Head of auctioneering body warns against property tax
THE NEWS that a valuation-based property tax is set to be in place by the middle of next year was met with a mixed reaction yesterday.
Liam O’Donnell, president of the Institute of Professional Auctioneers and Valuers, described the introduction of a property tax at this juncture as “absolutely crazy”.
“Undoubtedly it will cause problems. It will certainly affect the recovery of the property market,” he said.
Mr O’Donnell, whose organisation represents 900 auctioneers and valuers in the Republic, said: “We have people in negative equity and people struggling to pay mortgages. It just can’t be right to consider levying these people with an additional tax.”
Describing the tax as “selective”, he said: “It’s taxing only the people who have gone to the trouble of buying and arranging mortgages. They probably have families and have spent on education . . . There is so much coming down the track with water charges, another tax is not going to help anybody. It’s certainly not going to help the property market.”

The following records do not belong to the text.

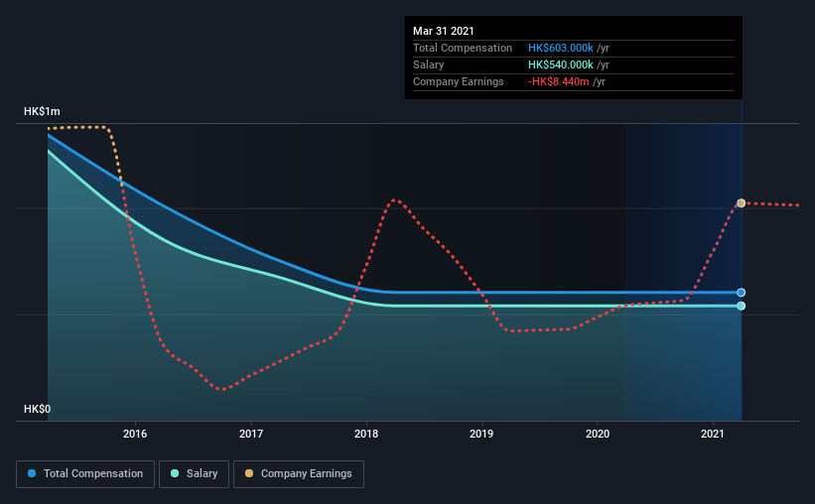Click the 2021 x-axis label
815x504 pixels.
(x=713, y=434)
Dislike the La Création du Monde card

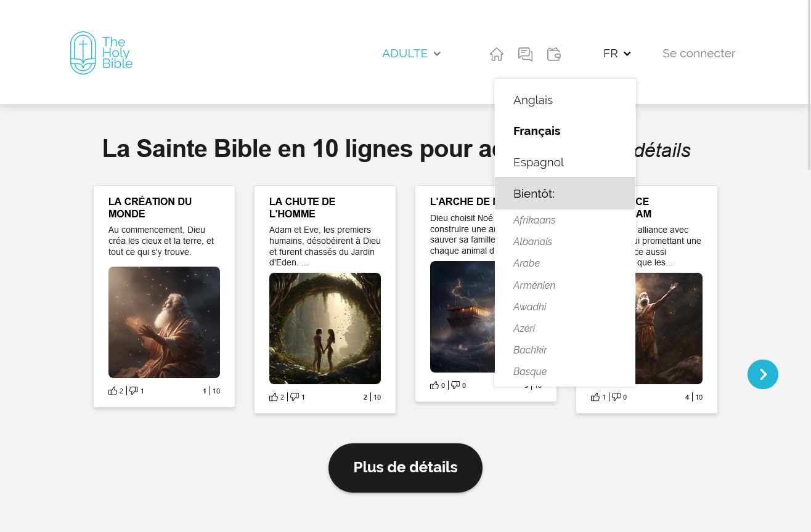coord(134,391)
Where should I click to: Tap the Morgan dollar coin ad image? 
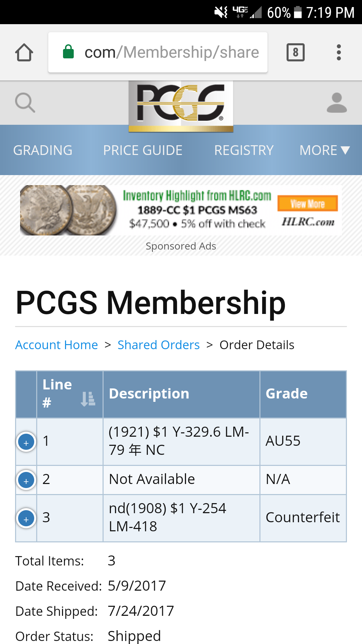(x=68, y=210)
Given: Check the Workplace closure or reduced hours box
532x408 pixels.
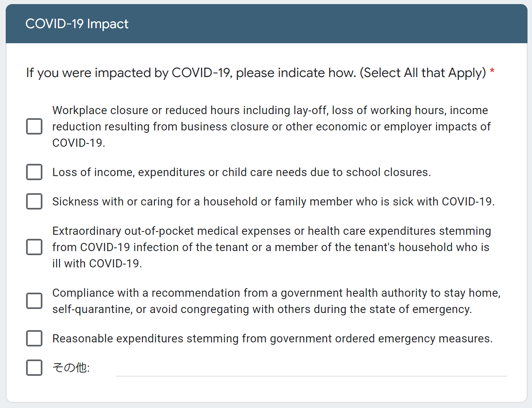Looking at the screenshot, I should (x=34, y=126).
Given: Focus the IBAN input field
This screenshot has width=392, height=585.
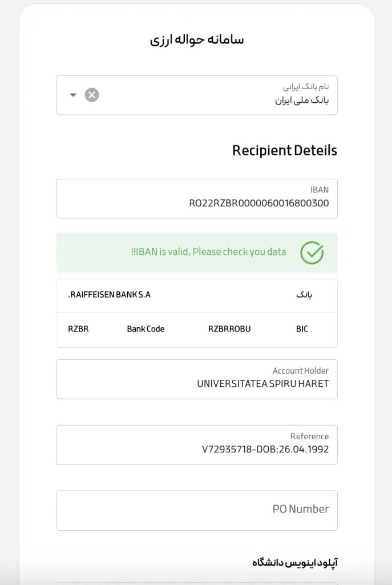Looking at the screenshot, I should click(197, 198).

Roland O’Connell, president of the Society of Chartered Surveyors Ireland, said his organisation “could see the sense and fairness of having a residential property tax in lieu of stamp duty”.
He said compared with stamp duty a property tax was “relatively predictable, stable and fair, which we believe is better for everybody”.
He said the fairest way to levy the tax “might turn out to be a combination of methods, such as 50 per cent to size and 50 per cent to value”.
He said exemptions would have to be made for the elderly and those on lower incomes.
“In principle we agree with this tax in lieu of stamp duty if it’s fairly applied,” he said.
Age Action Ireland said any property tax would “render meaningless the sacrifice of low- and medium-income families who have scrimped to buy homes to pass on to their families while paying very high income tax”.
In a statement, the organisation said to avoid hardship among low-income families any tax should be based on income rather than value “to allow for people whose home has acquired a high market value that does not reflect their income or ability to pay”.
It called for the percentage value the Government is allowed charge against a property to be capped.
It said that this had to be done to protect the property of older people potentially having three charges levied against it: the property tax, the Fair Deal scheme and the proposed community care charge.